EXERCISE INSTRUCTIONS:
In the listing that follows, locate the line containing "The width and height of the screenshot is (722, 731)." and the line containing "Click the start date input field". Retype exactly those two lines and every line between them, and nothing more.

DATA FOR THIS EXERCISE:

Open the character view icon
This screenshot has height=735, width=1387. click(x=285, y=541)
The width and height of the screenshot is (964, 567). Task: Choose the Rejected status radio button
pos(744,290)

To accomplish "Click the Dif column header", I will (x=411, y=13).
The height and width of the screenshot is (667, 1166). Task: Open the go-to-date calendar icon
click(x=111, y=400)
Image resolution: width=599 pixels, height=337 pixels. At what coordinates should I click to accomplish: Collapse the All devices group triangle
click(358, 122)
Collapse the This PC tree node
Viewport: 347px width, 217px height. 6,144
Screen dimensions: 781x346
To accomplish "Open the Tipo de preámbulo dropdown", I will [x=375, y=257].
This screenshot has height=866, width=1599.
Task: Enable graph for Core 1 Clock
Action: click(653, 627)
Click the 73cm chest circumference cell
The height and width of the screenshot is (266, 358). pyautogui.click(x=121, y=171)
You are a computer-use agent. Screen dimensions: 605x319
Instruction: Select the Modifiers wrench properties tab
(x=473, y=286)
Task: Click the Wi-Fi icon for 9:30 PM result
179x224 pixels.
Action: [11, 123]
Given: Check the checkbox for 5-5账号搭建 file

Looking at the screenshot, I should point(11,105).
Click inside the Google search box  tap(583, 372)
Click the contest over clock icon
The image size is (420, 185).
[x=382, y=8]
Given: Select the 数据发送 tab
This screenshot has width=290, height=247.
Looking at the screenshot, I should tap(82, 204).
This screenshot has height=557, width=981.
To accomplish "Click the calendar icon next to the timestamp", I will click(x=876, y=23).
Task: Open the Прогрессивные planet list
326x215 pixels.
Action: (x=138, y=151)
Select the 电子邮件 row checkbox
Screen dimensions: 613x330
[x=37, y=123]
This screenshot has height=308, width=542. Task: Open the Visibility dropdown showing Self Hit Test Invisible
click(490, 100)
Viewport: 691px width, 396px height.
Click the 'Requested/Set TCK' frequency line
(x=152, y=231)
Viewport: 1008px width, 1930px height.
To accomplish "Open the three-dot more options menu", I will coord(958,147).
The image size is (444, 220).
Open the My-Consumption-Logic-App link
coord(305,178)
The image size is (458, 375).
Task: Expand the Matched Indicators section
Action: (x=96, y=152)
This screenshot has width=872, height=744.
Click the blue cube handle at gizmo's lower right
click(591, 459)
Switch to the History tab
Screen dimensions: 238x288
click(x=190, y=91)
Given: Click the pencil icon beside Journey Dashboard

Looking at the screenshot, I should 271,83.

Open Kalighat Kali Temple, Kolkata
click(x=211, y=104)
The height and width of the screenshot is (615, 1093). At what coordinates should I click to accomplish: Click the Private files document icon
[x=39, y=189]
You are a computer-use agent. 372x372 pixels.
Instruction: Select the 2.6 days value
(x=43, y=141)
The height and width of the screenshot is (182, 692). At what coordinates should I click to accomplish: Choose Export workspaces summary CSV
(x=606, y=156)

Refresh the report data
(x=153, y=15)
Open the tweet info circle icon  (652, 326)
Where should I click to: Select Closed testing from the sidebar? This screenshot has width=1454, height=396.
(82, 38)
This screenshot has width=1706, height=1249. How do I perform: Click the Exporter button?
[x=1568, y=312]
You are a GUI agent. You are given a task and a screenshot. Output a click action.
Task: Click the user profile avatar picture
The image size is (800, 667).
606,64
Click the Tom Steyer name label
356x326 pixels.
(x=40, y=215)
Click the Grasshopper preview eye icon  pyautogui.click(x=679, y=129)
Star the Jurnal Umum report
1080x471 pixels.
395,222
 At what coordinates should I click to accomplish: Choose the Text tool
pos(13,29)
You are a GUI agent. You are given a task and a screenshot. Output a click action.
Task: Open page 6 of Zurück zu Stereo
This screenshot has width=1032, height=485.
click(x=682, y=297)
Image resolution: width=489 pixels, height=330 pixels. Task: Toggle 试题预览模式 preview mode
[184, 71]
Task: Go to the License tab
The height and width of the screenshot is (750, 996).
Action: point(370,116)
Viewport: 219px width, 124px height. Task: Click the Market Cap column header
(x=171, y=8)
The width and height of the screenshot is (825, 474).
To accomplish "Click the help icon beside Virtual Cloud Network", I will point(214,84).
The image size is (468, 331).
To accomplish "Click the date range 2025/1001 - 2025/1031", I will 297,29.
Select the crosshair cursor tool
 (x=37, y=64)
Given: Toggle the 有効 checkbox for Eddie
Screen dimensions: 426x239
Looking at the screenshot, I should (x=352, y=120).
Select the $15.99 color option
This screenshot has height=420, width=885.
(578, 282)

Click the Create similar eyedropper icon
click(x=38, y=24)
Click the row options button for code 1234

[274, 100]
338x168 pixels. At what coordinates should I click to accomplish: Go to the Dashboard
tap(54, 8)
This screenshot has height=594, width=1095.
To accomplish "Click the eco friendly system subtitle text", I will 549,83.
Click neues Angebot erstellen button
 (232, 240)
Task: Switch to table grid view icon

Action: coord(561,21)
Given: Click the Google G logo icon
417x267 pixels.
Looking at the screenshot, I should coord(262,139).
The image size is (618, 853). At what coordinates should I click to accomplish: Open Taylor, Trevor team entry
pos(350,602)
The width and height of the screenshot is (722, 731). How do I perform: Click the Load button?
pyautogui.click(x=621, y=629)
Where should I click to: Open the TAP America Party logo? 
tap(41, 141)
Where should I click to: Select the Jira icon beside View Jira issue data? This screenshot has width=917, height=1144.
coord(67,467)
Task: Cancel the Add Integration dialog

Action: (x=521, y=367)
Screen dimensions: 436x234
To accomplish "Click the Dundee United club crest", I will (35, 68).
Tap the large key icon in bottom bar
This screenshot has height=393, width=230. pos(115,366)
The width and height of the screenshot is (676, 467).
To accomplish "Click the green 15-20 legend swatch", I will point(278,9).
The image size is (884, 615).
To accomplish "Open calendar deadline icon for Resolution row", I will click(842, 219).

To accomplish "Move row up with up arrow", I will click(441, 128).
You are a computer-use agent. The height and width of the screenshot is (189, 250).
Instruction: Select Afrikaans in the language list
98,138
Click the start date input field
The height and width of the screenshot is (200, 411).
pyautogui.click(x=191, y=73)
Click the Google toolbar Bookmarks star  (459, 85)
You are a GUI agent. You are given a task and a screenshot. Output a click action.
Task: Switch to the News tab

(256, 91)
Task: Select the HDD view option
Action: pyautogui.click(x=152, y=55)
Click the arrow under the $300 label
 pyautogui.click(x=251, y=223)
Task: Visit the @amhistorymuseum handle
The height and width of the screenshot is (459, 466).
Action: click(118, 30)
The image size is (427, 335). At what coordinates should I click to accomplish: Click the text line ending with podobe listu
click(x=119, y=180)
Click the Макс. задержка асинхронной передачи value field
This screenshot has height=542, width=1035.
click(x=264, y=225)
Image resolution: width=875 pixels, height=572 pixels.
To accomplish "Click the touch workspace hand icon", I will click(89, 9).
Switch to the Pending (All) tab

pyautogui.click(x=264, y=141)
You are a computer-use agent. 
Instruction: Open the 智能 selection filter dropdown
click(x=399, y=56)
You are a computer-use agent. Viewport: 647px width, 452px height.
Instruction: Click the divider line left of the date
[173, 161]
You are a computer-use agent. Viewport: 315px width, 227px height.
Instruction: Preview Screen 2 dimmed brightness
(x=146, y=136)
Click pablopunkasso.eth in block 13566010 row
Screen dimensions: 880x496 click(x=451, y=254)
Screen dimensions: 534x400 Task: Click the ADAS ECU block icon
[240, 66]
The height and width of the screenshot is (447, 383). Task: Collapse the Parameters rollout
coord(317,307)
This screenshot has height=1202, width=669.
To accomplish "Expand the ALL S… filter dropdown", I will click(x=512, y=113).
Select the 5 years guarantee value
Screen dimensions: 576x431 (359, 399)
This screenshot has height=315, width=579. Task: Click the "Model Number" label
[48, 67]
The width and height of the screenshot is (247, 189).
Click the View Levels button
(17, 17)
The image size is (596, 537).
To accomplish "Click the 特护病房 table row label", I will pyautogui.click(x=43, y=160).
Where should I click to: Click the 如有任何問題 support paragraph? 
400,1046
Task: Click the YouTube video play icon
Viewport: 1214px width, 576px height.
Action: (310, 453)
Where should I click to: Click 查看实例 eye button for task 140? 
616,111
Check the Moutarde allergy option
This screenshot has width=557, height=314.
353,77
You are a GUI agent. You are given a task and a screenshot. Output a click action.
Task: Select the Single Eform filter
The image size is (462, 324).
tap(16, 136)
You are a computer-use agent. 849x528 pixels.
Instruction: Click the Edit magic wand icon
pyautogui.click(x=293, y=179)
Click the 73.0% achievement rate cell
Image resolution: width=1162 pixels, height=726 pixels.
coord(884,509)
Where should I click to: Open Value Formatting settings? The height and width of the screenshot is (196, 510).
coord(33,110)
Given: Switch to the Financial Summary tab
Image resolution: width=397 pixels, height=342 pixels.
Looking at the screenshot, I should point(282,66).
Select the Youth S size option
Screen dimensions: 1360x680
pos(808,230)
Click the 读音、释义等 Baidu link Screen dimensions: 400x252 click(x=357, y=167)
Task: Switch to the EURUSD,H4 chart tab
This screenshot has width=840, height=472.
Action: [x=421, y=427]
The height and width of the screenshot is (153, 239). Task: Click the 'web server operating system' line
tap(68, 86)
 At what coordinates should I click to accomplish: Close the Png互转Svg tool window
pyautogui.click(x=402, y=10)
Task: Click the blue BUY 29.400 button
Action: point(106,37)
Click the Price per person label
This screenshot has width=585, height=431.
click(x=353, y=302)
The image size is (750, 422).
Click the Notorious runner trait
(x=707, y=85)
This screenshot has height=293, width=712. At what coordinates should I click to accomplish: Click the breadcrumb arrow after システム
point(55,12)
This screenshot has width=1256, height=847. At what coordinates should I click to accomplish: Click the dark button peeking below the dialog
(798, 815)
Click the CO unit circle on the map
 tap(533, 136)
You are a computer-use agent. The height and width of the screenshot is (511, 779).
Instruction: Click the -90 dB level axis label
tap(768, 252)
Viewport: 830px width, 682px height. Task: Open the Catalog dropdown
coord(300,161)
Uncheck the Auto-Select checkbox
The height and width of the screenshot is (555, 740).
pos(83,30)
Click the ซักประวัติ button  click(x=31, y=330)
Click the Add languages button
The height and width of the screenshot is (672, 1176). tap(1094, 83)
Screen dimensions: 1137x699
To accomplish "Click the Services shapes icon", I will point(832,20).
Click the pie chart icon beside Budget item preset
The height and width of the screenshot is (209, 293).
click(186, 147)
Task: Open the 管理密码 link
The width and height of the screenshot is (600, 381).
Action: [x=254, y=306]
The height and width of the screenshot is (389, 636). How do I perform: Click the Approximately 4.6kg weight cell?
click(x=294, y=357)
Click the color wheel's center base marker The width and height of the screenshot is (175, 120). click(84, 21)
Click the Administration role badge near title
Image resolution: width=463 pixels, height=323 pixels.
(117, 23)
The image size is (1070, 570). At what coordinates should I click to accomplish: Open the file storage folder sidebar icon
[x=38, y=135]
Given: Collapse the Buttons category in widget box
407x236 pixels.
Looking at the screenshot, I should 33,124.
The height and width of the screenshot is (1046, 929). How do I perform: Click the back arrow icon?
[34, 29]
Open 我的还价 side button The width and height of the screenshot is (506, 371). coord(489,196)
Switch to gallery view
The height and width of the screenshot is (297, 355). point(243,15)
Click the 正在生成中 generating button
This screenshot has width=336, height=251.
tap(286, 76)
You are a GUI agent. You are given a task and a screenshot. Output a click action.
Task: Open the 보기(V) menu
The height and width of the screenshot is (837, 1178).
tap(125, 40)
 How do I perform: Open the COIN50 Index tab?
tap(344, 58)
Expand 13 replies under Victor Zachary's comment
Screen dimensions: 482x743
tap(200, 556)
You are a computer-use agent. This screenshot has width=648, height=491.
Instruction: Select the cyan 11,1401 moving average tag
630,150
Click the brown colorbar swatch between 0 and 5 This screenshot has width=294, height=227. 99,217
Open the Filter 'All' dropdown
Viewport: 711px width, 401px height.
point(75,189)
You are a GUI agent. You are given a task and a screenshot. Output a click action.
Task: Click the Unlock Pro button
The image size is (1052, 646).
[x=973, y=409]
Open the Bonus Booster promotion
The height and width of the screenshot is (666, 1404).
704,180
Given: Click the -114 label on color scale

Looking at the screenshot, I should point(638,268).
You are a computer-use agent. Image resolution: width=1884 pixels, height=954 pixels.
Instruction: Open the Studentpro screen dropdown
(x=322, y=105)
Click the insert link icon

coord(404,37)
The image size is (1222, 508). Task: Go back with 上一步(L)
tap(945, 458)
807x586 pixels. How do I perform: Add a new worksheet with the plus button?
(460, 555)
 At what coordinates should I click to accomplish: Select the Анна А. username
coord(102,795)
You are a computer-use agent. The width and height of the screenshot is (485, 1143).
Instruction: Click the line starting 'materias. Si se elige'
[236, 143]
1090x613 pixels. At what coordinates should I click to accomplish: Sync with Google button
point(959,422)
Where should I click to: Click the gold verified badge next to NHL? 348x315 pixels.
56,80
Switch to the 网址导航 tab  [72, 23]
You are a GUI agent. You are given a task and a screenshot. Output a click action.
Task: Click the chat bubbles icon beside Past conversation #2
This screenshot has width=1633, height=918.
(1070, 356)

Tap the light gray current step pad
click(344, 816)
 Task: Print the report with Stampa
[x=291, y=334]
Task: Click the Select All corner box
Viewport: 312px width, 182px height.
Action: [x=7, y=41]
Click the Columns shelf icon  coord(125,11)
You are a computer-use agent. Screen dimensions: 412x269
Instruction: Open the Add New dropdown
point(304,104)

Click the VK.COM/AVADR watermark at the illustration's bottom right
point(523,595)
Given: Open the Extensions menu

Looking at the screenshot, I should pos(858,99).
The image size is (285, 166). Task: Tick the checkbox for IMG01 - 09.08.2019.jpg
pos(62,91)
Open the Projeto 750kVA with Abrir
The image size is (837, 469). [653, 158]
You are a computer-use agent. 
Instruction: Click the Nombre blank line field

OUTPUT BELOW:
The width and height of the screenshot is (722, 731). How do I perform: Click the Load button?
pyautogui.click(x=621, y=629)
Where should I click to: Open the TAP America Party logo? 
tap(41, 141)
Where should I click to: Select the Jira icon beside View Jira issue data? This screenshot has width=917, height=1144.
coord(67,467)
Task: Cancel the Add Integration dialog

Action: (x=521, y=367)
Screen dimensions: 436x234
To accomplish "Click the Dundee United club crest", I will (35, 68).
Tap the large key icon in bottom bar
This screenshot has height=393, width=230. pos(115,366)
The width and height of the screenshot is (676, 467).
To accomplish "Click the green 15-20 legend swatch", I will point(278,9).
The image size is (884, 615).
To accomplish "Open calendar deadline icon for Resolution row", I will click(842, 219).

To accomplish "Move row up with up arrow", I will click(441, 128).
You are a computer-use agent. The height and width of the screenshot is (189, 250).
Instruction: Select Afrikaans in the language list
98,138
Click the start date input field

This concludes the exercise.